→ What you will do: Go over the data and copy out each line with "computer" in it.

(Stored data entries)
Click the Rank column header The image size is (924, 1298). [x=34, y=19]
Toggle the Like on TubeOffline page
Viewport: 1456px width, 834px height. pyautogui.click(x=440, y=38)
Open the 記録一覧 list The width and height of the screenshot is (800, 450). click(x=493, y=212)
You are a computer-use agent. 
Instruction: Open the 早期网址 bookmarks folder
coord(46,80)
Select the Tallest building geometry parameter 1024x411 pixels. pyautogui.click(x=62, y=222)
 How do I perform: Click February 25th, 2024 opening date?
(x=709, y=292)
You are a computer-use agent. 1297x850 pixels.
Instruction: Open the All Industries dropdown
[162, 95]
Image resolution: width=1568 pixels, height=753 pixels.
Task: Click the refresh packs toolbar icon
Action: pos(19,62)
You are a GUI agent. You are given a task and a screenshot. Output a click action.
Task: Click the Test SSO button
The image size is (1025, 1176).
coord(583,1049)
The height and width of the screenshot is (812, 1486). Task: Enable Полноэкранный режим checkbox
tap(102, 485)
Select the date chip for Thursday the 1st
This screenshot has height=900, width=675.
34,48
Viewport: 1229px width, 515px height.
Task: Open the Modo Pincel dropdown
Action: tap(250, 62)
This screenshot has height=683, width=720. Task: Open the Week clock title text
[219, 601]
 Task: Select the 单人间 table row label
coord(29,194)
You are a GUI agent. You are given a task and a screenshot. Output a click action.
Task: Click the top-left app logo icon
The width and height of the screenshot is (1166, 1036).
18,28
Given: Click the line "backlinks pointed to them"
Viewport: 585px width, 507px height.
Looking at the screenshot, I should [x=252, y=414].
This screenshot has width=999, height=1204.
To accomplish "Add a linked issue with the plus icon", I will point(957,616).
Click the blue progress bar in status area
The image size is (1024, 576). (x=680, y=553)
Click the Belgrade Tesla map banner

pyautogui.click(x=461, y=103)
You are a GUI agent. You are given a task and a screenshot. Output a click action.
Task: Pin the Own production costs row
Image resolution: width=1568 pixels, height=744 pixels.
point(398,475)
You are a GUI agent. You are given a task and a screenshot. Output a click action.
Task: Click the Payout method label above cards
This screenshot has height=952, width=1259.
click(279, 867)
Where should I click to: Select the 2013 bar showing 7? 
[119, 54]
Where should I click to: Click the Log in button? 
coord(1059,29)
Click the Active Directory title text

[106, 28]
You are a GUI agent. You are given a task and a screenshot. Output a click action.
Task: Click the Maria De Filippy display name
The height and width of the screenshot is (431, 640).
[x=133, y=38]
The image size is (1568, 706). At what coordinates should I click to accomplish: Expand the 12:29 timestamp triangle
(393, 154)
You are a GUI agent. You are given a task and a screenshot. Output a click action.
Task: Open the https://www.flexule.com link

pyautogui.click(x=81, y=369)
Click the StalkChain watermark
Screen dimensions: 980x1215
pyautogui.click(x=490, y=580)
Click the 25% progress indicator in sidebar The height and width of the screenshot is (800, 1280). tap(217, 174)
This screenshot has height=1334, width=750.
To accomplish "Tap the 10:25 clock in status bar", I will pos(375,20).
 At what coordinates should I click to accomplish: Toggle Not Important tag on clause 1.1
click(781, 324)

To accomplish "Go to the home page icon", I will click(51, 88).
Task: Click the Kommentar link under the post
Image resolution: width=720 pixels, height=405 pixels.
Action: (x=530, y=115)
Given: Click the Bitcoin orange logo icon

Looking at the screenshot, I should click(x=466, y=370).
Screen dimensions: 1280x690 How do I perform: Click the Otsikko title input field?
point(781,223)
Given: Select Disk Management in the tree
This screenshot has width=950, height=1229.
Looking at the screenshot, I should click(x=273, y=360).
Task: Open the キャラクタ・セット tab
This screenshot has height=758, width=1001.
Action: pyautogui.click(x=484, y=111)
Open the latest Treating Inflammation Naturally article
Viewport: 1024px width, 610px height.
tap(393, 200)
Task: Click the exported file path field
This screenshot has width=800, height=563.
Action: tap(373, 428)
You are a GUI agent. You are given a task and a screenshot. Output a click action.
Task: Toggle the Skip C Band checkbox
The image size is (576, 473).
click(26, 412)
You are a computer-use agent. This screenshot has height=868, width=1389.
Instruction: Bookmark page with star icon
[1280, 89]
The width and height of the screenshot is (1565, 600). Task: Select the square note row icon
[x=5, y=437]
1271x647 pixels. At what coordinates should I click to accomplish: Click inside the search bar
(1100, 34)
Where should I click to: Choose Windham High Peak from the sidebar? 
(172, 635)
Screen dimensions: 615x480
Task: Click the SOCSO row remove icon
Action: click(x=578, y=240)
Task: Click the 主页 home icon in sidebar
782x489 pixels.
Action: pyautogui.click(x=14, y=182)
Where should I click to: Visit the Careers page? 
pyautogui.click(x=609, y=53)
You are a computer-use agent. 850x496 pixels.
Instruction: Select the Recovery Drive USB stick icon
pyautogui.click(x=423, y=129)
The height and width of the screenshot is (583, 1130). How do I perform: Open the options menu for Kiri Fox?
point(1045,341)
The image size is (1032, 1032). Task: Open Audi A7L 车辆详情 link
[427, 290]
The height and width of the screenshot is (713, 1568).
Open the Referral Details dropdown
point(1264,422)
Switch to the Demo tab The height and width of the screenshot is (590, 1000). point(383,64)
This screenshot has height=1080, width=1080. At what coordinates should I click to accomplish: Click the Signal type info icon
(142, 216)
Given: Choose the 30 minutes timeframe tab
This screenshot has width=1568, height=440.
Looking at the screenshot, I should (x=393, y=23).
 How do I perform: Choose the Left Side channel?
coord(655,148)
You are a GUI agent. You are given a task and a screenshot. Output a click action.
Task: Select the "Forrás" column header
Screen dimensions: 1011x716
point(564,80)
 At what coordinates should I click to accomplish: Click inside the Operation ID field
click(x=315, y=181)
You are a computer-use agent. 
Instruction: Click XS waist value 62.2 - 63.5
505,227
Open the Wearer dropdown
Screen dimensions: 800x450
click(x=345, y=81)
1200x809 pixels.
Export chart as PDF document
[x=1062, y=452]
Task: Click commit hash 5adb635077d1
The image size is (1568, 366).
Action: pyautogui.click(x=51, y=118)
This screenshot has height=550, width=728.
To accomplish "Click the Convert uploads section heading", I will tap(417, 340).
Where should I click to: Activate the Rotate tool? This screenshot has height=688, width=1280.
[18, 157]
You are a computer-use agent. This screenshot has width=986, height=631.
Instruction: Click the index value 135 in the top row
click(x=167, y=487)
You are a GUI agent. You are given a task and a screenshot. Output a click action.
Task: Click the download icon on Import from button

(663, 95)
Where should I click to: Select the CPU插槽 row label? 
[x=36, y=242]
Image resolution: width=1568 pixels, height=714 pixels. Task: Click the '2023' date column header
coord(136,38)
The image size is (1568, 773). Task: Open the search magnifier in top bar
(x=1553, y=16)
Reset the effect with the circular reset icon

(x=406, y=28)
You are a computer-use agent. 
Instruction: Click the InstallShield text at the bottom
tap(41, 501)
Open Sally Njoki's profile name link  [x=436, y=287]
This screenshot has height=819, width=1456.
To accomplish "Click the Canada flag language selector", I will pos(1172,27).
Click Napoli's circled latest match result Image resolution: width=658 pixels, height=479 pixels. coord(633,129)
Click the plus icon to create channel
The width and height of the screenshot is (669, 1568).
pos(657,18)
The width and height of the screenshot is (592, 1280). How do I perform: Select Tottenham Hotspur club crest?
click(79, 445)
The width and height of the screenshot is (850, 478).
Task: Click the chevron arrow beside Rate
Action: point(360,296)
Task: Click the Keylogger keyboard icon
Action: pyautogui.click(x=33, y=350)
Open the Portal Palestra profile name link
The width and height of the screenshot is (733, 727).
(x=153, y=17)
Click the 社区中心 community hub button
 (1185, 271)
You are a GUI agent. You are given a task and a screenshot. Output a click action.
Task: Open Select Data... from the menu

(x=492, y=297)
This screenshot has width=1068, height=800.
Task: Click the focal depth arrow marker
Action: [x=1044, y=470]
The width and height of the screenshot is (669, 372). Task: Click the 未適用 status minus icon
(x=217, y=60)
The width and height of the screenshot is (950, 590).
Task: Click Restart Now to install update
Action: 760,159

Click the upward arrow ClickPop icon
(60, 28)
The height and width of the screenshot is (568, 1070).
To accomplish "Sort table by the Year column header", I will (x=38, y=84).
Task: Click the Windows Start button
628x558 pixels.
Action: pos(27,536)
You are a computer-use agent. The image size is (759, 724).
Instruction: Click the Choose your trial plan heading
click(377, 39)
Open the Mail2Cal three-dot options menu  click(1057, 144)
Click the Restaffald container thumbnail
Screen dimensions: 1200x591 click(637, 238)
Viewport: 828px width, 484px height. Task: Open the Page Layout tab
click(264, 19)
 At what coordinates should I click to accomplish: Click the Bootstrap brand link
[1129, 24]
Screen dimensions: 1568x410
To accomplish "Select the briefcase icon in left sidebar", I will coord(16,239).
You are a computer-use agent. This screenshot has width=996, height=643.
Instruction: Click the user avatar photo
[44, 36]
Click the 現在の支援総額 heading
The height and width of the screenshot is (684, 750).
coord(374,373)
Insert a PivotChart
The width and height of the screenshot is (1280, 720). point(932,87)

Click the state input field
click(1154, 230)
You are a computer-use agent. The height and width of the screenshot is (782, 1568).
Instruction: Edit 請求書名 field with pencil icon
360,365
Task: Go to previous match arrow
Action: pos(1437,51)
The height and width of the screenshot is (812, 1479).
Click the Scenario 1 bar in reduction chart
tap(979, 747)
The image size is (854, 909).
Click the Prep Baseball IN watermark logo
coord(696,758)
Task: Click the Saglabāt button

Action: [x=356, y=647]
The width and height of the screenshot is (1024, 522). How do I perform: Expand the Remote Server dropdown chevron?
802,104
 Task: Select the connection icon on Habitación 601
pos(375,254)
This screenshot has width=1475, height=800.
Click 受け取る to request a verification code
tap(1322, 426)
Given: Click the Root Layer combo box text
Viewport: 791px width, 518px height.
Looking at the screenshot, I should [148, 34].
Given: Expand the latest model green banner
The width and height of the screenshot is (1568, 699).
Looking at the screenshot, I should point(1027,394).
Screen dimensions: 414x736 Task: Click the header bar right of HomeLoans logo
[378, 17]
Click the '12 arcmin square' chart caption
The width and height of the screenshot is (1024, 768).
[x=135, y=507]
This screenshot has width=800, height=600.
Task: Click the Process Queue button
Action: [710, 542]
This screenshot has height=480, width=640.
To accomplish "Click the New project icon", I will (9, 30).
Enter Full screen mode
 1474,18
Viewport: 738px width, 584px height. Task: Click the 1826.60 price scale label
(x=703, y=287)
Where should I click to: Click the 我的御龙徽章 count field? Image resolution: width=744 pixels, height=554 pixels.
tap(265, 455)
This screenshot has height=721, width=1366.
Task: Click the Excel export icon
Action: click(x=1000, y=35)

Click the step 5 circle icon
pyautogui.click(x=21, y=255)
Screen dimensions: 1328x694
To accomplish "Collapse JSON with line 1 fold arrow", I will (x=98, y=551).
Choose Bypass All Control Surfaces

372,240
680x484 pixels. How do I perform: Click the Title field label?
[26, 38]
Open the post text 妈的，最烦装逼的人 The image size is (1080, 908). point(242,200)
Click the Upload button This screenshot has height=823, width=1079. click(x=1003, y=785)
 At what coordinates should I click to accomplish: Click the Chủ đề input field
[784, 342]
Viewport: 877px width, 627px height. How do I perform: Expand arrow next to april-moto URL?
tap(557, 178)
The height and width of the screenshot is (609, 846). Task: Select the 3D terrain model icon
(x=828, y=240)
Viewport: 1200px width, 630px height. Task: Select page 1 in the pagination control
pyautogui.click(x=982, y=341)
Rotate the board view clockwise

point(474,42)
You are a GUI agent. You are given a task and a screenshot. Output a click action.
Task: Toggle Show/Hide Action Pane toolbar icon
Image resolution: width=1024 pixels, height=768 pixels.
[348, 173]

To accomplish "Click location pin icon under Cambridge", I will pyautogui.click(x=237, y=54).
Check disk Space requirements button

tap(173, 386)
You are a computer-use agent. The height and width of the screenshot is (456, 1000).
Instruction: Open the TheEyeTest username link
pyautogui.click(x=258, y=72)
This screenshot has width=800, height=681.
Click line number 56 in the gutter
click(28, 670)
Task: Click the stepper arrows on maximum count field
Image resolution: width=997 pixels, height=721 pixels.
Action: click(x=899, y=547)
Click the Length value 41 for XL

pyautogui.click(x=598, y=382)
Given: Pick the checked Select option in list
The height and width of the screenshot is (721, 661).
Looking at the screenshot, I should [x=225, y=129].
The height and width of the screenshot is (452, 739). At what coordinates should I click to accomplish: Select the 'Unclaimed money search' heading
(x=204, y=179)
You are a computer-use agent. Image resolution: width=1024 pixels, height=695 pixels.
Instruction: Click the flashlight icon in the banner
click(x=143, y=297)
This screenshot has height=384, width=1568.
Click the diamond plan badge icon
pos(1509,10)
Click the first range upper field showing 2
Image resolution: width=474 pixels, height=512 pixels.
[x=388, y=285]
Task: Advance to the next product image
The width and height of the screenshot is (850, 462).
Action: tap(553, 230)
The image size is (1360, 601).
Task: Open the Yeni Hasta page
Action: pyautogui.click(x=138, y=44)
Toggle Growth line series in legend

→ Answer for the task:
You are a computer-use agent. 
You are a computer-use agent. 1297x850 pixels.
You are a computer-use agent. This screenshot has height=868, width=1389.
You are a computer-use agent. 850x496 pixels.
You are a computer-use agent. 
You are a computer-use agent. This screenshot has width=986, height=631.
You are a computer-use agent. 
You are a computer-use agent. The image size is (759, 724).
You are a computer-use agent. This screenshot has width=996, height=643.
You are a computer-use agent. The height and width of the screenshot is (782, 1568).
You are a computer-use agent. The height and width of the screenshot is (456, 1000).
You are a computer-use agent. Image resolution: width=1024 pixels, height=695 pixels.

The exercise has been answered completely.